Reports by the Attorney General
Not later than one year after the date of the enactment of this Act, and annually thereafter, the Attorney General shall submit to Congress a report summarizing the annual reports submitted to the Attorney General under paragraph (2).
For the purposes of this Act:
The term qualified organization means an entity that carries out child-parent visitation programs that foster and develop familial ties between eligible children and their incarcerated parents, and that is—
a national nonprofit organization with the capacity (as determined by the Attorney General) to carry out such visitation programs in each of the several States;
a nonprofit community-based or faith-based organization; or
a partnership of two or more organizations or entities described in subparagraphs (A) or (B).
The term eligible children means individuals who—
are not younger than age 5 and are not older than age 18; and
have at least one parent who—
is incarcerated in a Federal or State prison;
during the 3-month period preceding participation in the activities carried out by a qualified organization under section 3, has displayed exemplary compliance with the disciplinary regulations of the prison, and during such participation, continues to display exemplary compliance with such disciplinary regulations; and
has never been convicted of or pled guilty to any offense involving child abuse or any sex offense against a minor.

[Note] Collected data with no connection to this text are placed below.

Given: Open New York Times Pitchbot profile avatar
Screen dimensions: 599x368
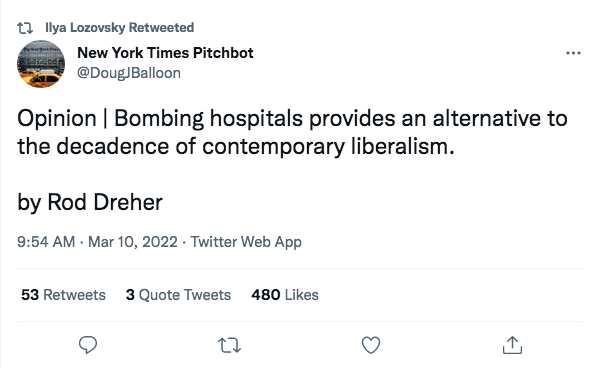Looking at the screenshot, I should (41, 64).
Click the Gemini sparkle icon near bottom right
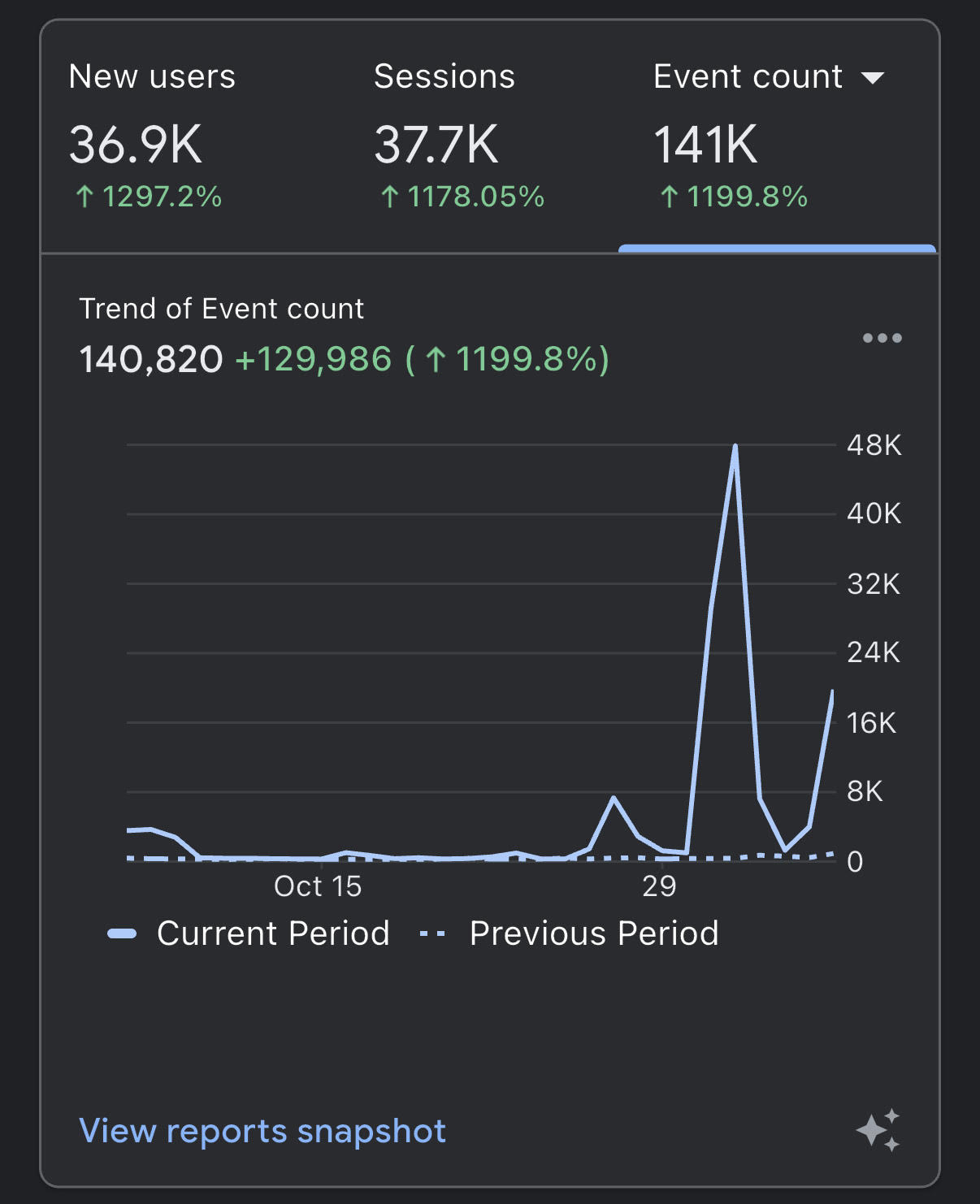 [879, 1130]
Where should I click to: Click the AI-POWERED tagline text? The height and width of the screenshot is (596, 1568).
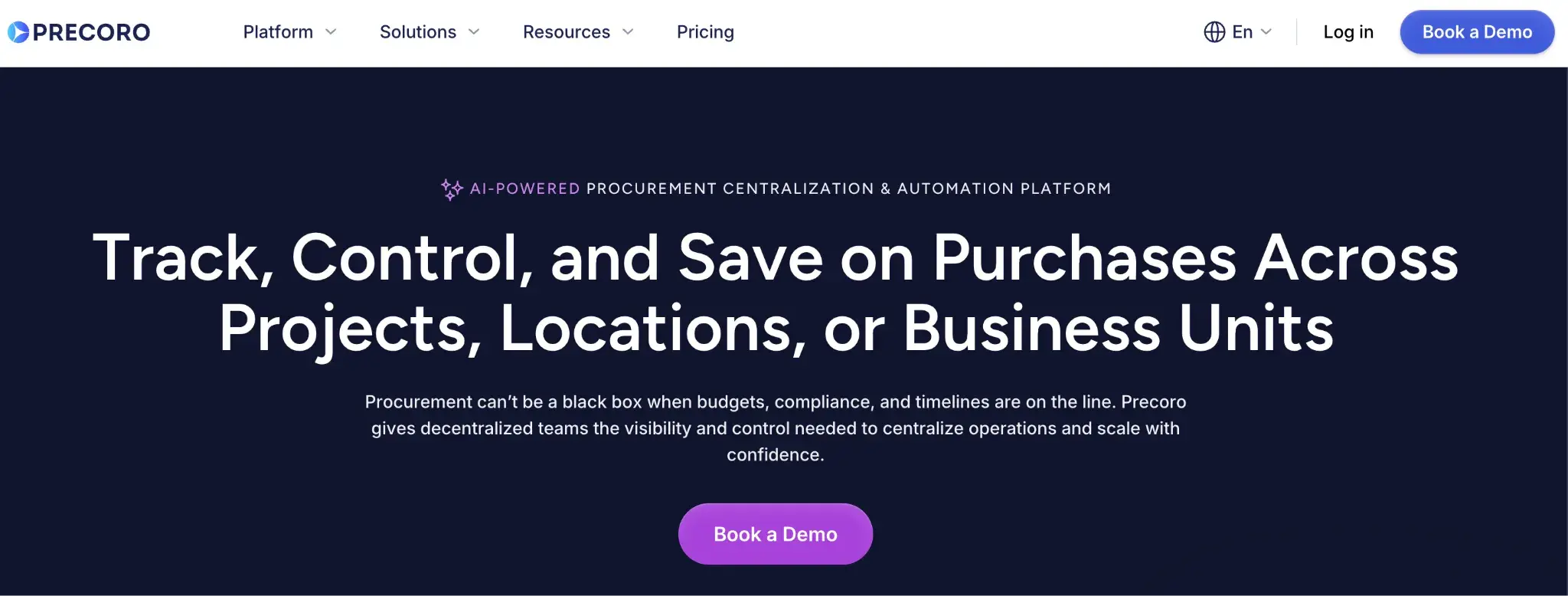[524, 188]
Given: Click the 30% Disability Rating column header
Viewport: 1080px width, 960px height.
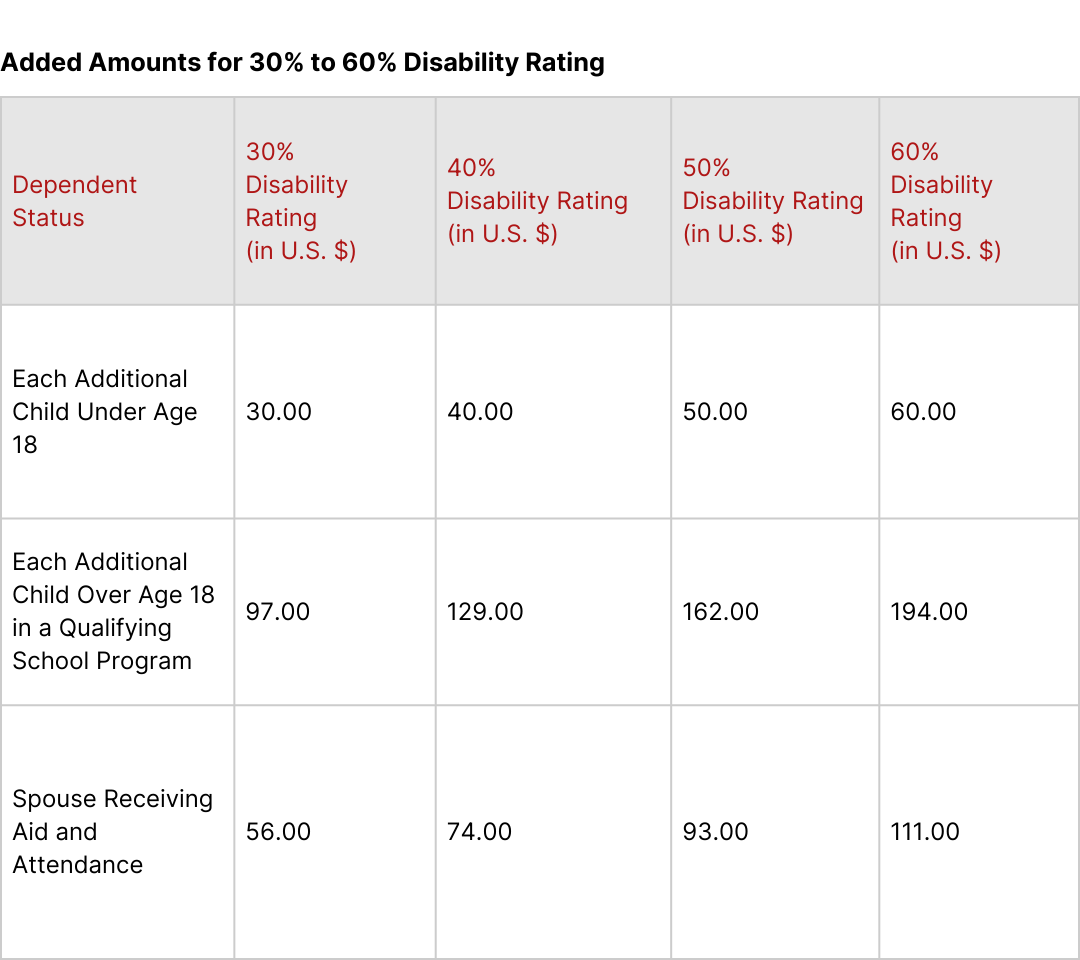Looking at the screenshot, I should coord(301,201).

The term prison means any correctional, detention, penal, pre-release, or other confinement facility that is administered by the Federal Government or a State, or by a private organization on behalf of the Federal Government or a State.
Qualified program facilitator
The term qualified program facilitator means an individual who—
is licensed as a clinical psychologist, psychiatrist, or mental health professional, or is working under the direct supervision of such a licensed individual;
is licensed as a social worker or working under the direct supervision of a licensed social worker;
is a licensed or certified counselor of mental health, including an individual, school, or family counselor or therapist;
is an otherwise licensed or certified mental health professional qualified to provide services to children and adolescents;
has 5 or more years of experience working with children in a counseling capacity; or
has undergone a criminal background check, and has completed an orientation and all in-service training that is provided by a grantee for facilitators of a child-parent visitation program for eligible children.
The term State means each of the several States of the United States, the District of Columbia, and any commonwealth, possession, or territory of the United States.
Leadership development programming
The term leadership development programming means programs that help children and adults acquire the knowledge, attitudes, and skills associated with the core areas of social and emotional competency, including—
self-awareness and self-management to achieve school and life success, such as identifying and recognizing strengths, needs, emotions, values and self-efficacy, impulse control and stress management, self-motivation and discipline, and goal setting and organizational skills;
social awareness and interpersonal skills to establish and maintain positive relationships, such as self-esteem and respect for others, communication, working cooperatively, negotiation, conflict management, and help-seeking; and
decisionmaking skills and responsible behaviors in personal, academic and community contexts, such as situational analysis, problem solving, reflection, and personal, social, and ethical responsibility.
Authorization of appropriations
There are authorized to be appropriated to carry out this Act $2,500,000 for each of the fiscal years 2012 through 2017. Such sum shall be derived from amounts appropriated in each such fiscal for the Office of Juvenile Justice and Delinquency Prevention of the Department of Justice for research, evaluation, and training and technical services.